Re: Machine freezes under Ubuntu 20.04

Arturo Laurenzi via Xenomai Tue, 19 Apr 2022 03:02:45 -0700

Sorry for the delayed answer, it took us some time to instrument our
setup for broadcasting the kernel output over serial,
and now we have some interesting results.
See below.


> On 05.04.22 15:43, Arturo Laurenzi wrote:
> >> On 04.04.22 15:21, Arturo Laurenzi via Xenomai wrote:
> >
> >>>
> >>> Recently, we have started a transition towards Ubuntu 20.04, and things
> >>> have started to break.
> >>>
> >>> The first attempt was to install kernel 5.4.151 and stick to ipipe. Under
> >>> this setup, we experience issues even before starting our applications. We
> >>> have seen random crashes while compiling with GCC, sporadic "System 
> >>> Program
> >>> Problem Detected" popups by Ubuntu, and others. We even tried to 
> >>> re-install
> >>> OS and kernel from scratch with no luck.
> >>
> >> A reference setup for this kernel line can be found in xenomai-images
> >> (https://source.denx.de/Xenomai/xenomai-images). Would be good to
> >> understand which deviation from it makes the difference for which
> >> component (see also further questions below).
> >
> > I'm attaching the config we're using (from /boot/config-$(uname -r)).
> > If that makes sense, we're going to try to configure the kernel
> > according to this file
> > (https://source.denx.de/Xenomai/xenomai-images/-/blob/master/recipes-kernel/linux/files/amd64_defconfig).
> > What kernel version do you recommend to try?
> >
>
> Always the latest of the individual kernel series.

We still have to test the reference .config file, as we gave higher
priority to the kernel output over serial stuff.

> >>>
> >>> The second attempt was to stick to our old kernel 4.19.140. All the weird
> >>> issues disappear and the system is stable. However, we are unable to have
> >>> the system pass our suite of "stress tests", which basically involve 
> >>> starting,
> >>> running, and killing process B multiple times in a cyclic fashion, while
> >>> process A runs in the background. After a short while (minutes), the whole
> >>> system just hangs, forcing us to do an hard reset. Only once, we managed 
> >>> to
> >>> get this kernel oops after rebooting (journalctl -k -b -1 --no-pager).

• EXERCISE REQUIREMENTS:
1 > In the Xenomai forum thread, take everything from "We still have" down to "-b -1 --no-pager)." and rewrite it with "stress tests" swapped out for "load tests".
2 > In the Xenomai forum thread, which kernel version was installed during the first attempt on Ubuntu 20.04?
3 > Carry the Xenomai forum thread forward from its final line.
The records that follow come from a different source than the Xenomai forum thread.

• DATA PROVIDED:
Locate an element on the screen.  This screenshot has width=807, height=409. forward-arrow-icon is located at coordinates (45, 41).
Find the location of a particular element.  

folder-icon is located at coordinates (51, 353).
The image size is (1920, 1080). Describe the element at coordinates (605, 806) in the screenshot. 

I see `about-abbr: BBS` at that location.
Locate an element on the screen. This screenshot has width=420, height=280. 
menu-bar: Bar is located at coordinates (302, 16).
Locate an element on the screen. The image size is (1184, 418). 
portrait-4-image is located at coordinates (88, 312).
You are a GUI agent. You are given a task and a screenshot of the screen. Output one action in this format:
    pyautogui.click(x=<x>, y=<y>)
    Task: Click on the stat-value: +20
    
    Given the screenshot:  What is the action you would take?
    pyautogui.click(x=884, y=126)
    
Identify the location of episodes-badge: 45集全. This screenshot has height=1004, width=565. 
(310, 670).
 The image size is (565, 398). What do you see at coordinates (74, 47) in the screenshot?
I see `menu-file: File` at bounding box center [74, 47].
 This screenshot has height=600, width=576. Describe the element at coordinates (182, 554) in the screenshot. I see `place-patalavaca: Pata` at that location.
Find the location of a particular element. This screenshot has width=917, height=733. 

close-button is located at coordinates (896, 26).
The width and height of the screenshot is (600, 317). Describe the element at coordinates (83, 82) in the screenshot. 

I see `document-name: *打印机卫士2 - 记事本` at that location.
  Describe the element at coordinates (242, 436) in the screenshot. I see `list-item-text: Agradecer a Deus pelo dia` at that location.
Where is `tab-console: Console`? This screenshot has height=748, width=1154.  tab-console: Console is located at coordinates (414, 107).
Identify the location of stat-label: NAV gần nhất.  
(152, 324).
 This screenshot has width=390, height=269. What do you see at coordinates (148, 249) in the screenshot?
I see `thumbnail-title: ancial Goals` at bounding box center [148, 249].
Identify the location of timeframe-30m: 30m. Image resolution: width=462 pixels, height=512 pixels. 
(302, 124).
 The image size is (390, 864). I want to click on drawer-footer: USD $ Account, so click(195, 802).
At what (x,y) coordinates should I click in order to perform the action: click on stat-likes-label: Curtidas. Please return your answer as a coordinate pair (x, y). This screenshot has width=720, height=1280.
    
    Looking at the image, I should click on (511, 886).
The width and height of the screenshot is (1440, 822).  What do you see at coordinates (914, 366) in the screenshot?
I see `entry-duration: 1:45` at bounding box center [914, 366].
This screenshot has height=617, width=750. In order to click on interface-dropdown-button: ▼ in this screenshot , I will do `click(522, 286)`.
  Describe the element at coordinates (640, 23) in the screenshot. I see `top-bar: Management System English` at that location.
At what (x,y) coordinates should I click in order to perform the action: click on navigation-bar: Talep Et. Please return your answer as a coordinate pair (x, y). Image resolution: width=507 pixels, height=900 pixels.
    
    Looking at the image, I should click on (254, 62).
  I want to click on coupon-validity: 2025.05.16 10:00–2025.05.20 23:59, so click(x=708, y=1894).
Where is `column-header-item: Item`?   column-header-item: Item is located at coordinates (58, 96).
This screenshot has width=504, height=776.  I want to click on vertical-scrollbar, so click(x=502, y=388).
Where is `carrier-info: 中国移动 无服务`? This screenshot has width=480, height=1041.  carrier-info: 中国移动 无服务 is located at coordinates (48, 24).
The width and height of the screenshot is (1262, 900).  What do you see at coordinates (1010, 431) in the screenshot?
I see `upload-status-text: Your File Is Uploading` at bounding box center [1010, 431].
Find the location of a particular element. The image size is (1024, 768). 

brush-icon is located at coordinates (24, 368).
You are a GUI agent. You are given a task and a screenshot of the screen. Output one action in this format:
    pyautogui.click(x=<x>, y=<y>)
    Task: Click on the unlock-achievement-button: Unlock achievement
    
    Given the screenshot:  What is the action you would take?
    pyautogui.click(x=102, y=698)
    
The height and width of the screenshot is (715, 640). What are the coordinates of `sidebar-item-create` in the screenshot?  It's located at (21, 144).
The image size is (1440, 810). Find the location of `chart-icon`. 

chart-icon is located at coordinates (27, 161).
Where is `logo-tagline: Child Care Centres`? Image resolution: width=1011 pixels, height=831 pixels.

• TASK ANSWERS:
1 >
We still have to test the reference .config file, as we gave higher
priority to the kernel output over serial stuff.

> >>>
> >>> The second attempt was to stick to our old kernel 4.19.140. All the weird
> >>> issues disappear and the system is stable. However, we are unable to have
> >>> the system pass our suite of "load tests", which basically involve 
> >>> starting,
> >>> running, and killing process B multiple times in a cyclic fashion, while
> >>> process A runs in the background. After a short while (minutes), the whole
> >>> system just hangs, forcing us to do an hard reset. Only once, we managed 
> >>> to
> >>> get this kernel oops after rebooting (journalctl -k -b -1 --no-pager).

2 > Kernel 5.4.151.

3 >
> >>>
> >>
> >> For reliably recording crashes, it is highly recommended to use a UART
> >> as kernel debug output.
> >
> > Will do ASAP and let you know.

Done, see below.

> >>> The third attempt was to try out kernel 5.10.89 plus the new dovetail
> >>> patch, and Xenomai v3.2.1. Again, all the weird issues are gone and the
> >>> system is stable. However, we are unable to have the system pass our suite
> >>> of "stress tests". Differently from 4.19-ipipe, the system resists for a
> >>> longer time before hanging (few hours sometimes), but this also varies a
> >>> lot.
> >>>
> >>> After some more investigation, we found out something interesting. By
> >>> removing the code that interacts with Process A, Process B is then able to
> >>> run "forever" (overnight at least), but *only if Process A is not 
> >>> running*.
> >>> Otherwise, the system will hang. In other words, the mere presence of
> >>> Process A is affecting Process B, even though both IDDP and ZMQ have been
> >>> removed from B and replaced with fake data. Furthermore, the system does
> >>> not freeze if we set B1's scheduling policy to SCHED_OTHER.
> >>
> >> Do you have the Xenomai watchdog enabled, thus will you be able to tell
> >> RT application "hangs" (infinite loop at high prio) apart from real
> >> hangs/crashes?
> >
> > Yes. When we try a while(true) inside a RT context, we see the
> > watchdog killing our application
> > as expected.
> >
> >
> >>>
> >>> From these - rather heuristic - tests, it looks like there could be some
> >>> coupling between unrelated processes which causes some sort of bug, that 
> >>> is
> >>> probably related to some interaction with mutexes/condvars, when these are
> >>> used from a RT context. This issue shows up (or at least we have seen it)
> >>> only under Ubuntu 20.04 (GCC 9.x), whereas a 18.04 build (GCC 7.x) looks
> >>> fine.
> >>
> >> Ubuntu toolchains are known for agressively enabling certain security
> >> features. Maybe one that we didn't check yet flipped between 18.04 and
> >> 20.04 - if that switch is only difference between working and
> >> non-working builds in your case. GCC itself should be fine, we are
> >> testing with gcc-10 via Debian 11 in our CI.
> >>
> >> Can you check whether the toolchain change breaks the kernel (kernel
> >> with old toolchain runs fine with userspace built via new toolchain)?
> >
> > We have tried this, and still the system freezes after a while. We
> > followed the procedure that follows:
> >  1) generate binaries for our "working" kernel 4.19.140-xeno-ipipe-3.1
> > on a Ubuntu 18 machine (make deb-pkg)
> >  2) copy the whole /usr/xenomai directory (compiled with the 18.04
> > toolchain) to the test machine with Ubuntu 20.04
> >  3) install the kernel binaries to the test machine
> >  4) re-compile our application
> > Is this ok?
> >
>
> Wait, these are three variables: kernel, Xenomai application and Ubuntu
> userspace. Does your system also break when using both kernel and
> application binaries from a Ubuntu 18 build? Or will it start to break
> once you recompile the Xenomai application with Ubuntu 20 toolchain?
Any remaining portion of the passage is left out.